Dataset>
++++

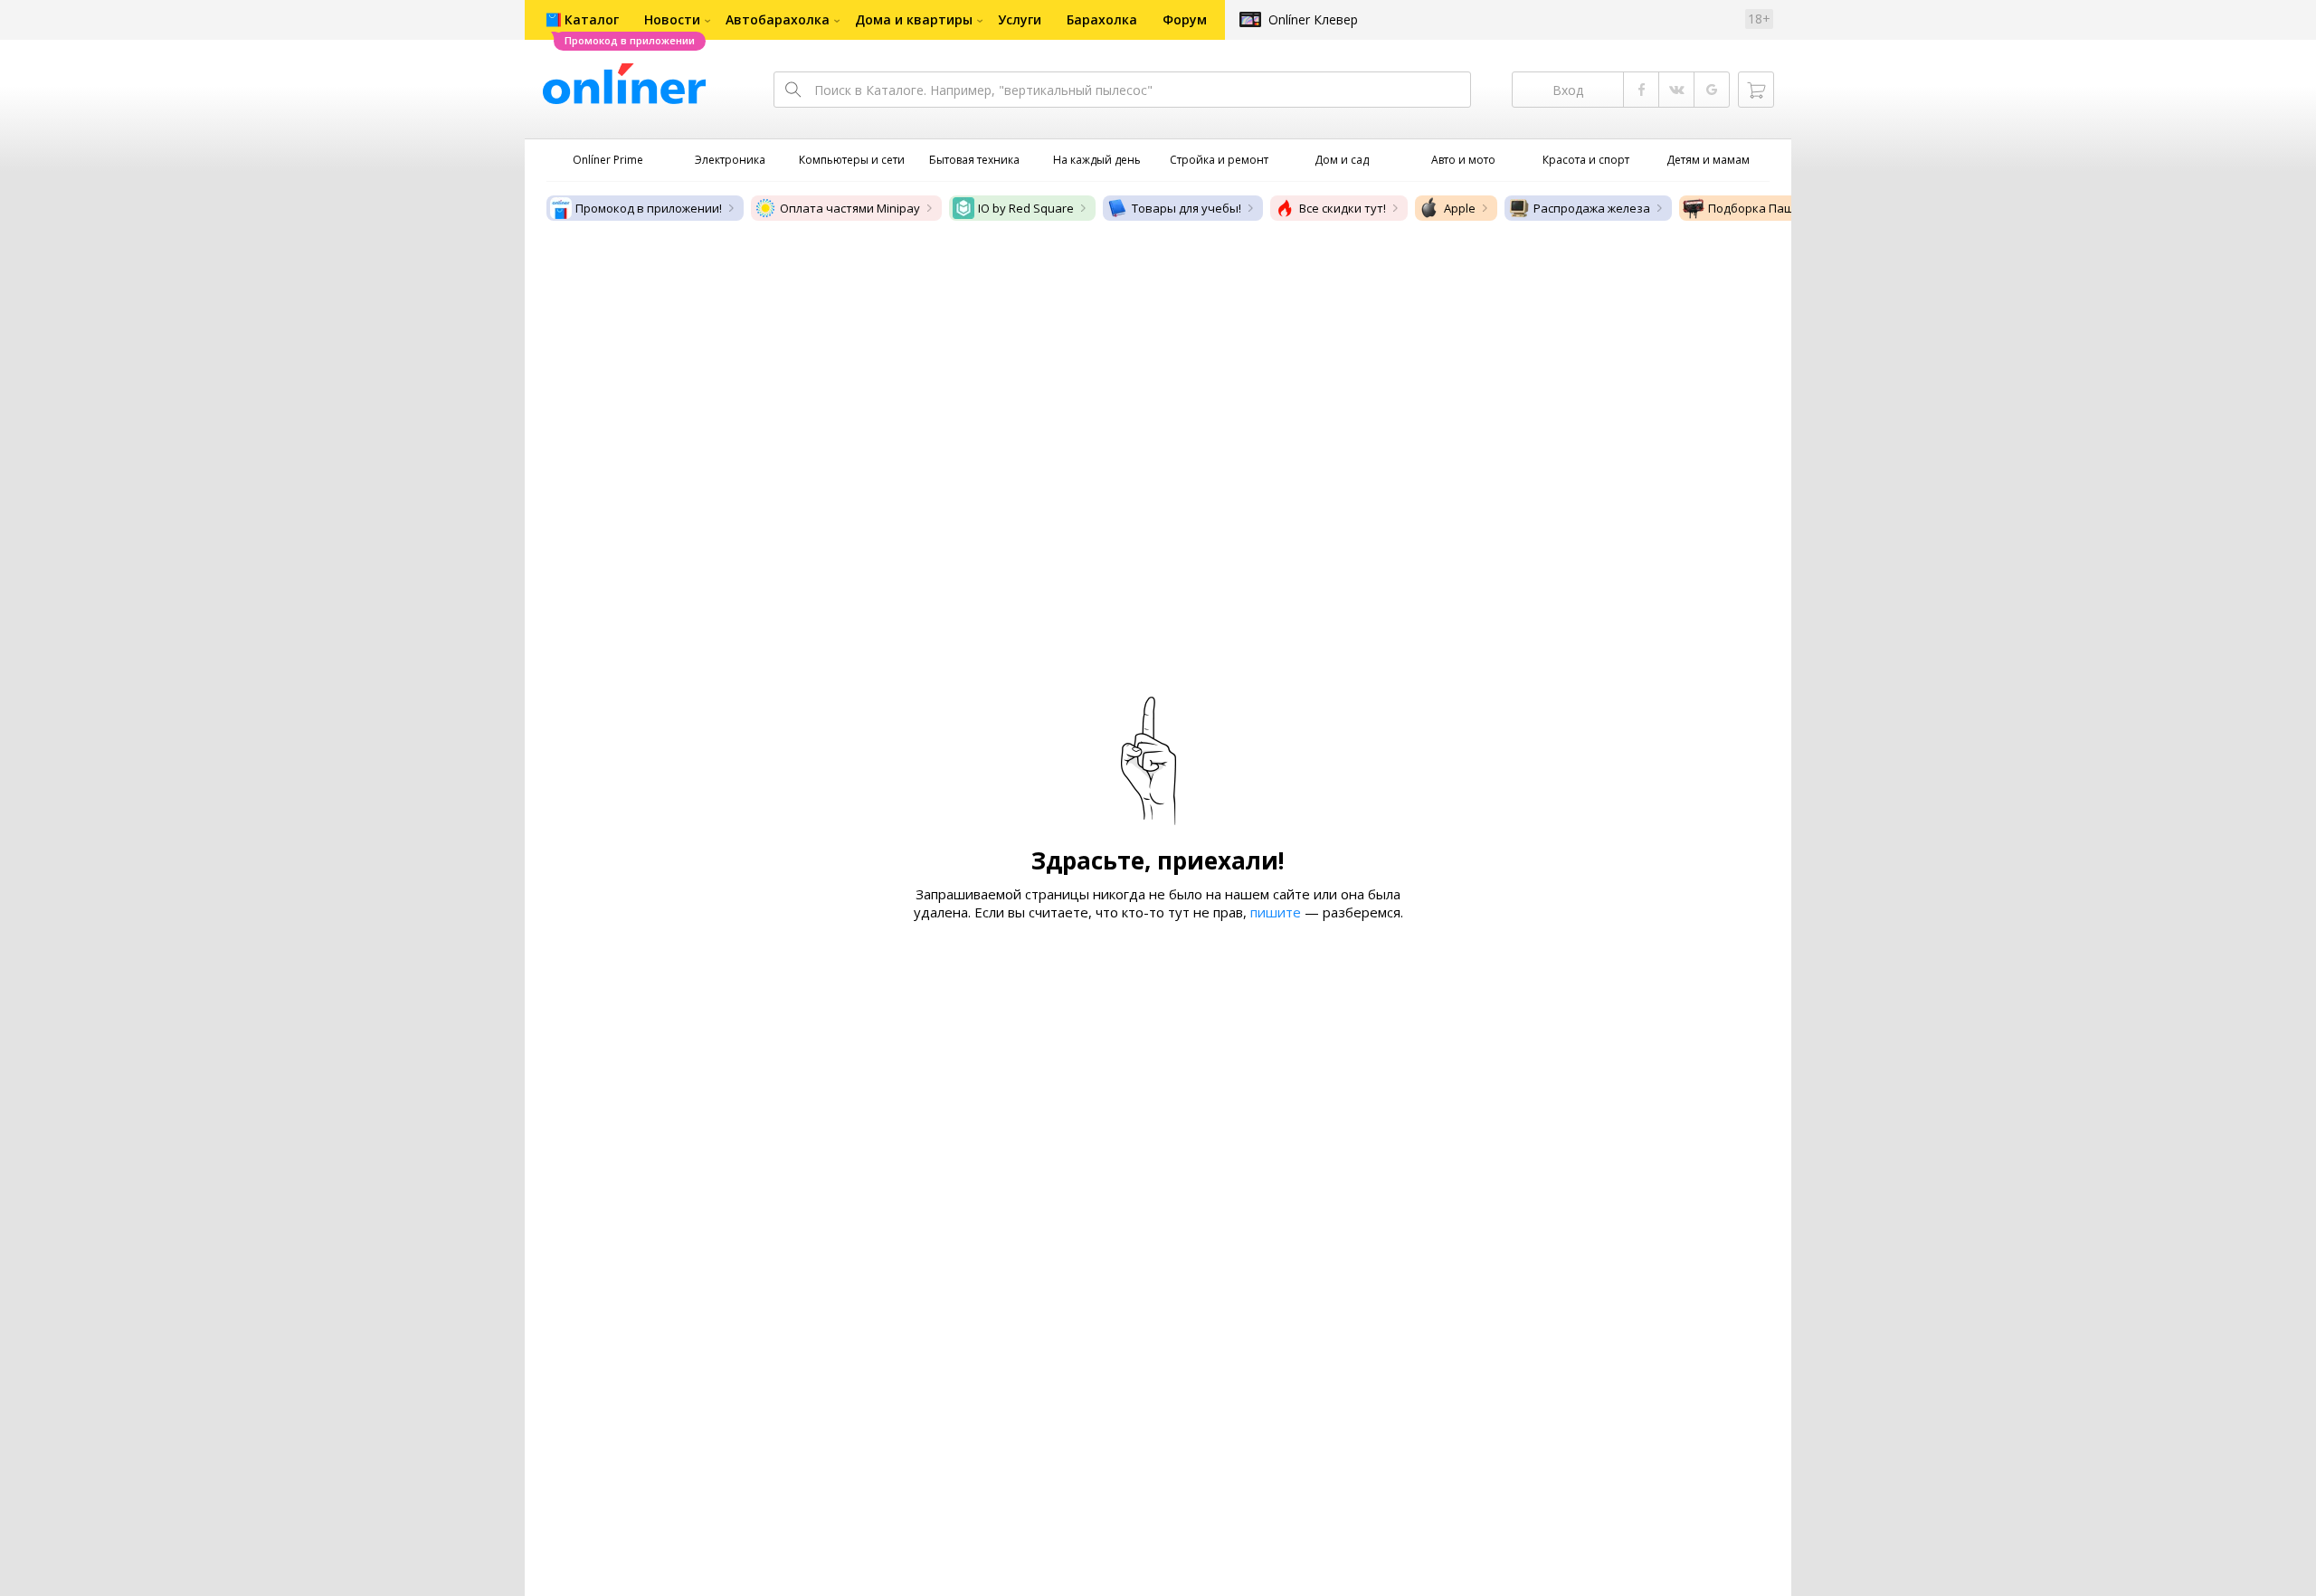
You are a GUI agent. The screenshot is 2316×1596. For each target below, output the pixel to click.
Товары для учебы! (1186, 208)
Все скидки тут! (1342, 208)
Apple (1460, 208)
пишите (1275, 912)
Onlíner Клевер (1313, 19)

++++

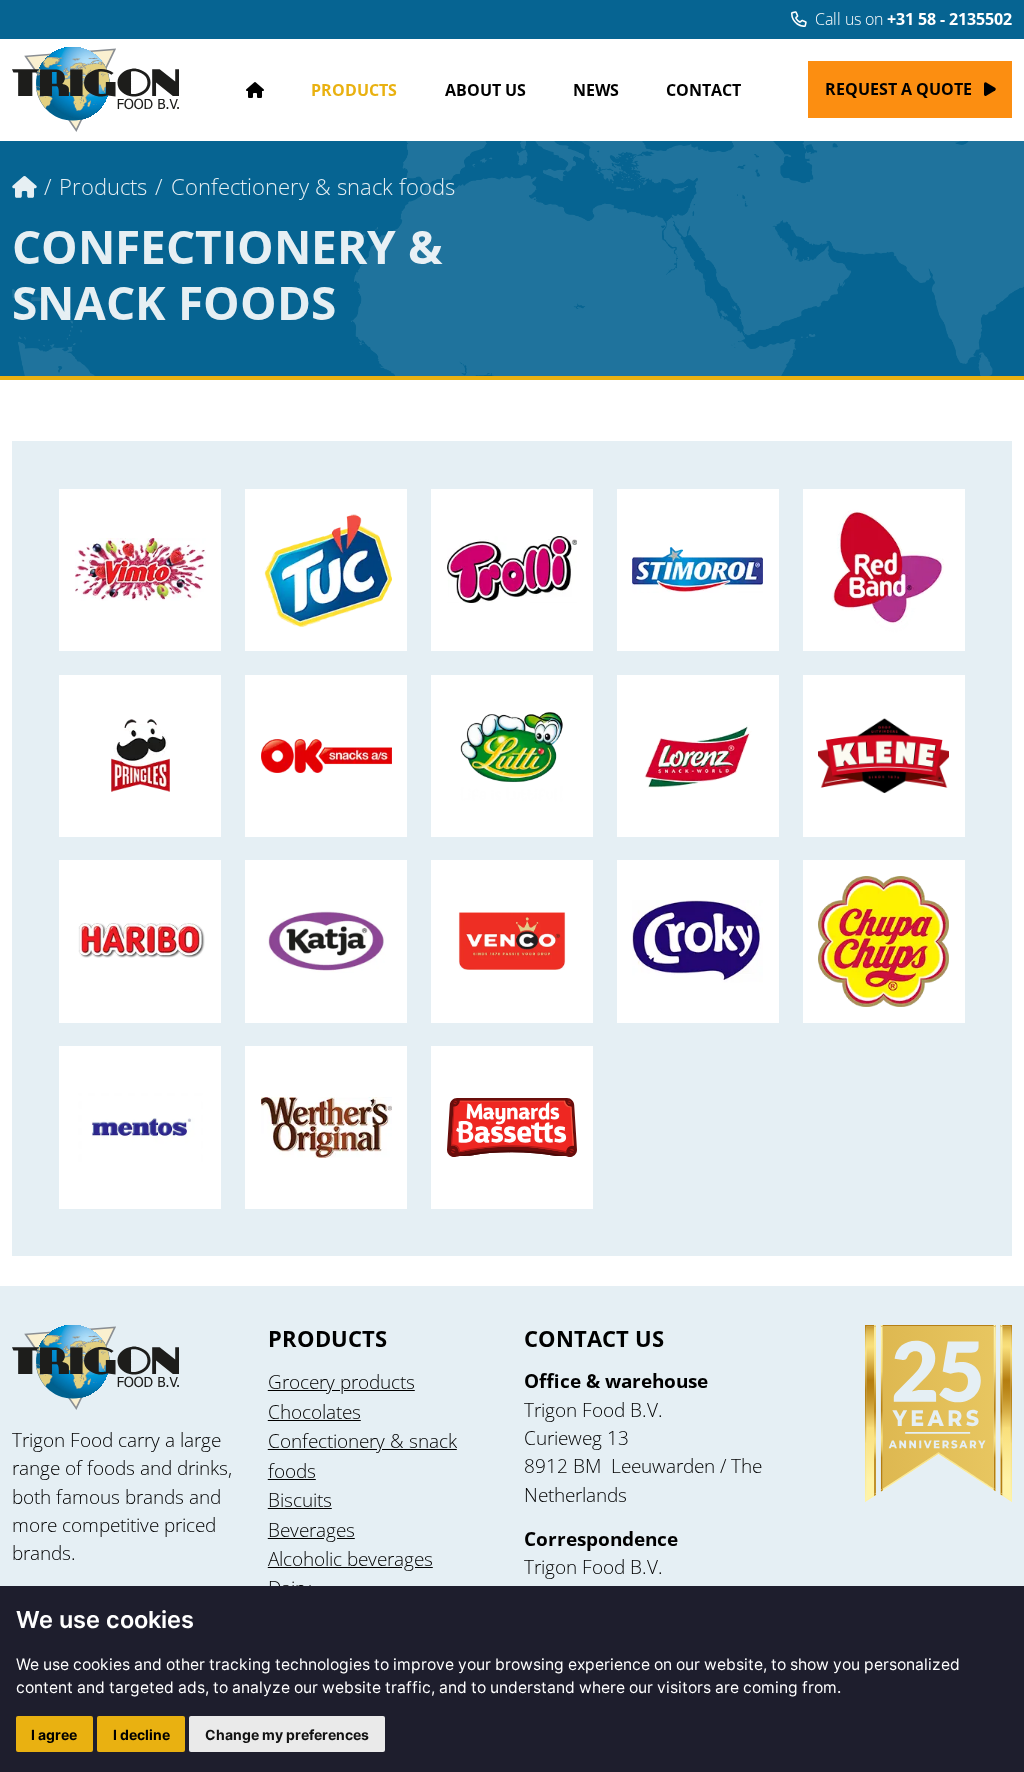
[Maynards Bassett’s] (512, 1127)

++++

What you need to do>
Start with the line above that contains "You are a GUI" and stop after the line that contains "Onlíner Клевер (1313, 19)". Output those lines exactly, and only those.

Your solution>
You are a GUI agent. The screenshot is 2316×1596. For each target below, output the pixel to click.
Товары для учебы! (1186, 208)
Все скидки тут! (1342, 208)
Apple (1460, 208)
пишите (1275, 912)
Onlíner Клевер (1313, 19)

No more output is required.